We agree with the trial court's analysis. Here, unlike Patino, the police did not act on the mere presence of a small vial of marijuana in defendant's car. Rather, after being stopped by police, defendant fled at a speed in excess of 100 miles per hour and collided with three other cars, resulting in one driver's death. Defendant appeared to be under the influence of drugs, and smelled of alcohol. Standing at the scene of the four-car collision, the officers were able to smell marijuana coming from inside defendant's car. Similar to Guerra, it was reasonable for the police to assume the small vial could not account for the odor, and to search the car, including its trunk, for the source of the odor. As previously noted, the concept of probable cause does not require certainty but only "a fair probability that contraband or evidence of a crime will be found in a particular place." Chippero, supra, 201 N.J. at 28 (citation omitted). We therefore conclude there was probable cause to issue the search warrant for the car, including its trunk, and sufficient evidence in the record to support the denial of defendant's motion to suppress the drug evidence found there.
========================================
Exercise details
Name every earlier case that the passage on the car search cites by name.

Data
========================================
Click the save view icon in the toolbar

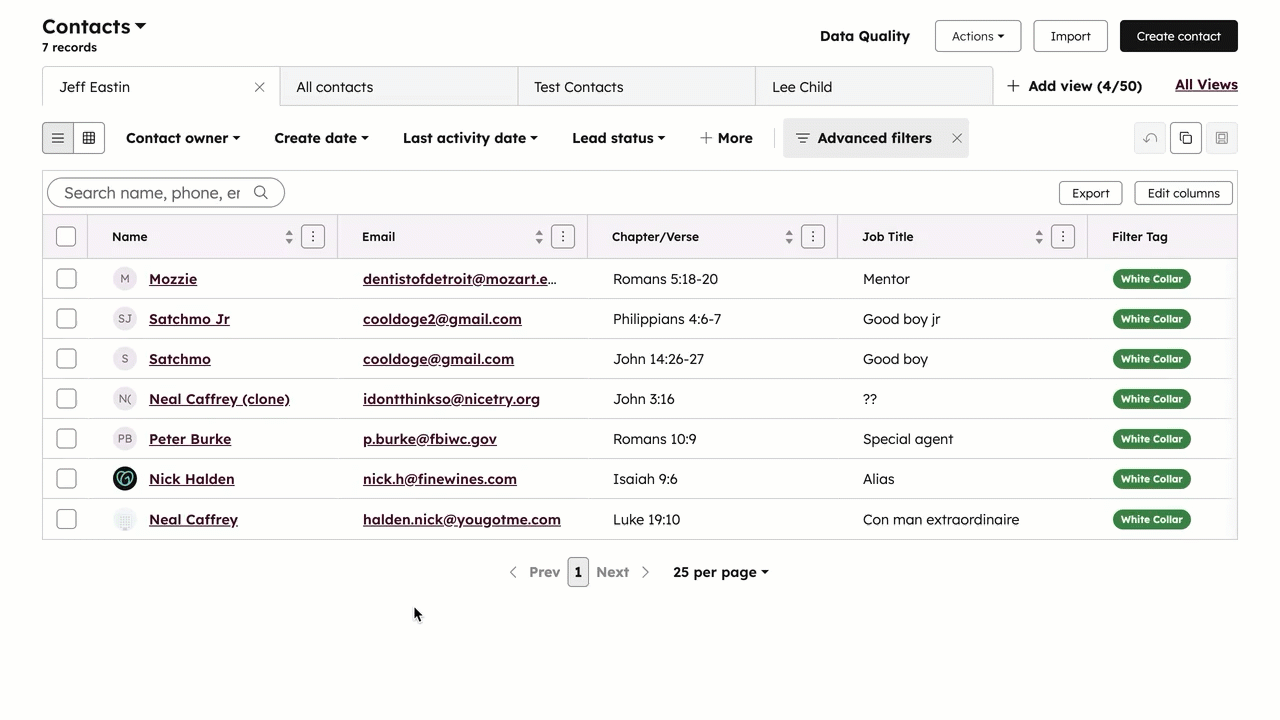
========================================
Exercise solution
Patino, Guerra, Chippero